T cells attack diseased cells and cancer cells by the action of cell -mediating immunity. T cell receptors (TCR) bind to invaders. Cytotoxic T cells or macrophages then engulf the invading microbe.T-cells recognize antigens with the help of an antigen presenting cell (APC) such as a macrophage. APC' s travel to the spleen and lymph node, after phagocytizing a pathogen. Helper T cells secrete cytokines that assist in the response of all types of immune cells. T cells.

Acquired Immunity

There are two types, active, when the individual produces the antibody and passive, when it is given as an injection. A individual can develop an immunity to a pathogen. It is also common to induce active immunity by immunization. Vaccines have antigens of the pathogens. Active immunity is longer lasting and is dependent on the presence of B cells and T memory cells. Individual with insufficient antibodies can receive injections of antibodies or immune cells but they are short lasting since the body does not produce it's own.

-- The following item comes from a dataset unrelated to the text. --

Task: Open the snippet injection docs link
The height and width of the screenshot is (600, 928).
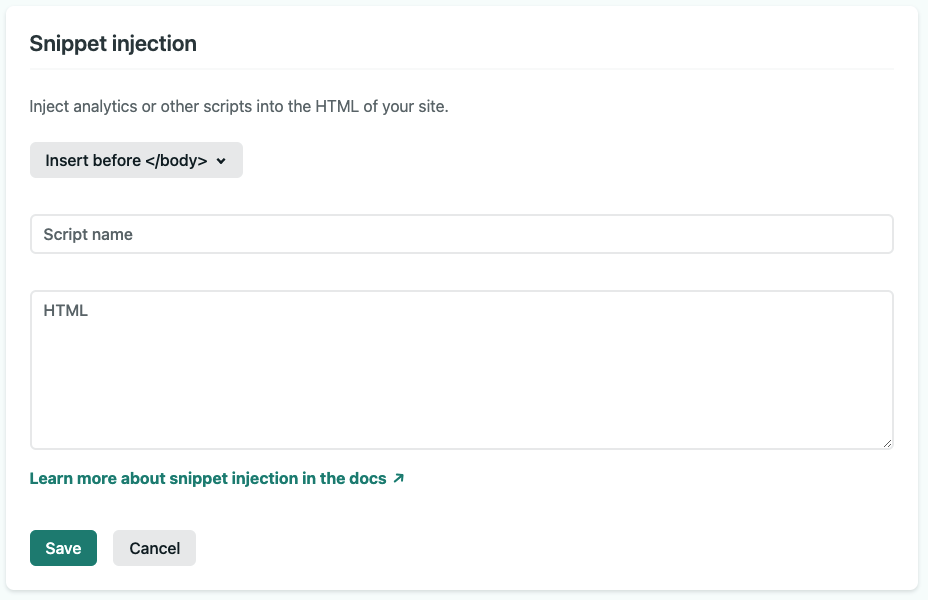Action: (208, 479)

Hypersensitivity Reactions

Allergies can result in tissue damage, brought about by hypersensitivity to substances. Sometimes the reaction is immediate and is caused by the antibody IgE. Anaphylactic shock happens as the allergen enters the bloodstream. Delayed reactions is initiated by memory T cells. Tissue rejection is when the immune system recognizes that a tissue is not "self" as in transplants.        

 

AIDS

Acquired immune deficiency syndrome is a set of symptoms and conditions resulting from the virus caused by (HIV) human immunodeficiency virus. This condition weakens the immune system and leaves the individual susceptible to opportunistic infections. HIV is transmitted through contact bodily fluid to the blood or mucous membrane.  HIV is a retrovirus of a single strand of DNA surrounded by proteins. It enters the cell where it replicates by the transcription of RNA. As it gets into the cell it integrates into DNA. From there it can make hundreds of copies of itself with RNA. As it duplicates it buds out. HIV infects helper T cells calls in cells to kill own cells, thus without T cells immunity is compromised. 

After infection it makes many copies and the helper T cells drop within 3-6 weeks. THe antibodies stimulate a response. HIV in the blood drops to nothing in 12 weeks. The antibodies and helper T cells are ready to attack after 3 months so the illness goes into clinical latency. As the number of helper T cells star to drop there aren't enough cells to mount a response. This is when opportunistic infections take hold. HIV doesn't kill but weakens the body's defenses. 

An estimated 37 million people worldwide live with this disease and it has killed an estimated 2.5 million. AIDS is a pandemic with over three quarters of the deaths occurring in sub-Saharan Africa. Some researchers believe that it originated in sub-Saharan Africa during the twentieth century. It was initially recognized by the Center for Disease Control and Prevention in 1981.